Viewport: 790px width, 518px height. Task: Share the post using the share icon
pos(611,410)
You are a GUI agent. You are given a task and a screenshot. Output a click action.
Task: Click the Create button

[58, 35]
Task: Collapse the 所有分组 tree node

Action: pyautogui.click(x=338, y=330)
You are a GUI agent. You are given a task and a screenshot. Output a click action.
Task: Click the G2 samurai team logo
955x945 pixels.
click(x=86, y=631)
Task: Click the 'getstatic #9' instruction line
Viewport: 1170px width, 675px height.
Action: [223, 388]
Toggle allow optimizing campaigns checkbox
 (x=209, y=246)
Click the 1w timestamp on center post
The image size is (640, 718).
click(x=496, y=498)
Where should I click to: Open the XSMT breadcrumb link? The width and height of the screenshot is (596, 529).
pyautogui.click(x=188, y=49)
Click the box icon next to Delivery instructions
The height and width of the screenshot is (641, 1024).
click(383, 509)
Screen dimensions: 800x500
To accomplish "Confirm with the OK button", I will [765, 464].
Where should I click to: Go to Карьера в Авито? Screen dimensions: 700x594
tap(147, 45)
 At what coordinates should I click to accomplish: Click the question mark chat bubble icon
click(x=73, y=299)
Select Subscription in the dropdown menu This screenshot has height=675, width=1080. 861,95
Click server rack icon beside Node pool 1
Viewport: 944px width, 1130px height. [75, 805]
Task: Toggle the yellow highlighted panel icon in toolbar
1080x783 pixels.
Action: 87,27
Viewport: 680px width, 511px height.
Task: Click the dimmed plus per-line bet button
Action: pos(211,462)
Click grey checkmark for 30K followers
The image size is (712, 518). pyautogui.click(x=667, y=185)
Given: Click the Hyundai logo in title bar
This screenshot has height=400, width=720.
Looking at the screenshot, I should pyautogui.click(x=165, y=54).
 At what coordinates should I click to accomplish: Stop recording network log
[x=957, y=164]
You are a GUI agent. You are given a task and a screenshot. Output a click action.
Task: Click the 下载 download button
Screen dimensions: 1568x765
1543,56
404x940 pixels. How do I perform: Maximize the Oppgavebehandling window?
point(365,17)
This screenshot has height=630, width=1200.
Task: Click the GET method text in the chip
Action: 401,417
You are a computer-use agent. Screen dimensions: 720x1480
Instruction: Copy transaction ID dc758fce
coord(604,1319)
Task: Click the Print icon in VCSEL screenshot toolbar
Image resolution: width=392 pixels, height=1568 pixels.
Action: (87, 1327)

________

> [TASK TO CARRY OUT]:
Keeping every word in place, restate the entries above.

> [RESULT OF THE TASK]:
Viewport: 790px width, 518px height. Task: Share the post using the share icon
pos(611,410)
You are a GUI agent. You are given a task and a screenshot. Output a click action.
Task: Click the Create button

[58, 35]
Task: Collapse the 所有分组 tree node

Action: pyautogui.click(x=338, y=330)
You are a GUI agent. You are given a task and a screenshot. Output a click action.
Task: Click the G2 samurai team logo
955x945 pixels.
click(x=86, y=631)
Task: Click the 'getstatic #9' instruction line
Viewport: 1170px width, 675px height.
Action: [223, 388]
Toggle allow optimizing campaigns checkbox
 (x=209, y=246)
Click the 1w timestamp on center post
The image size is (640, 718).
click(x=496, y=498)
Where should I click to: Open the XSMT breadcrumb link? The width and height of the screenshot is (596, 529).
pyautogui.click(x=188, y=49)
Click the box icon next to Delivery instructions
The height and width of the screenshot is (641, 1024).
click(383, 509)
Screen dimensions: 800x500
To accomplish "Confirm with the OK button", I will [765, 464].
Where should I click to: Go to Карьера в Авито? Screen dimensions: 700x594
tap(147, 45)
 At what coordinates should I click to accomplish: Click the question mark chat bubble icon
click(x=73, y=299)
Select Subscription in the dropdown menu This screenshot has height=675, width=1080. 861,95
Click server rack icon beside Node pool 1
Viewport: 944px width, 1130px height. [75, 805]
Task: Toggle the yellow highlighted panel icon in toolbar
1080x783 pixels.
Action: 87,27
Viewport: 680px width, 511px height.
Task: Click the dimmed plus per-line bet button
Action: pos(211,462)
Click grey checkmark for 30K followers
The image size is (712, 518). pyautogui.click(x=667, y=185)
Given: Click the Hyundai logo in title bar
This screenshot has height=400, width=720.
Looking at the screenshot, I should pyautogui.click(x=165, y=54).
 At what coordinates should I click to accomplish: Stop recording network log
[x=957, y=164]
You are a GUI agent. You are given a task and a screenshot. Output a click action.
Task: Click the 下载 download button
Screen dimensions: 1568x765
1543,56
404x940 pixels. How do I perform: Maximize the Oppgavebehandling window?
point(365,17)
This screenshot has height=630, width=1200.
Task: Click the GET method text in the chip
Action: 401,417
You are a computer-use agent. Screen dimensions: 720x1480
Instruction: Copy transaction ID dc758fce
coord(604,1319)
Task: Click the Print icon in VCSEL screenshot toolbar
Image resolution: width=392 pixels, height=1568 pixels.
Action: (87, 1327)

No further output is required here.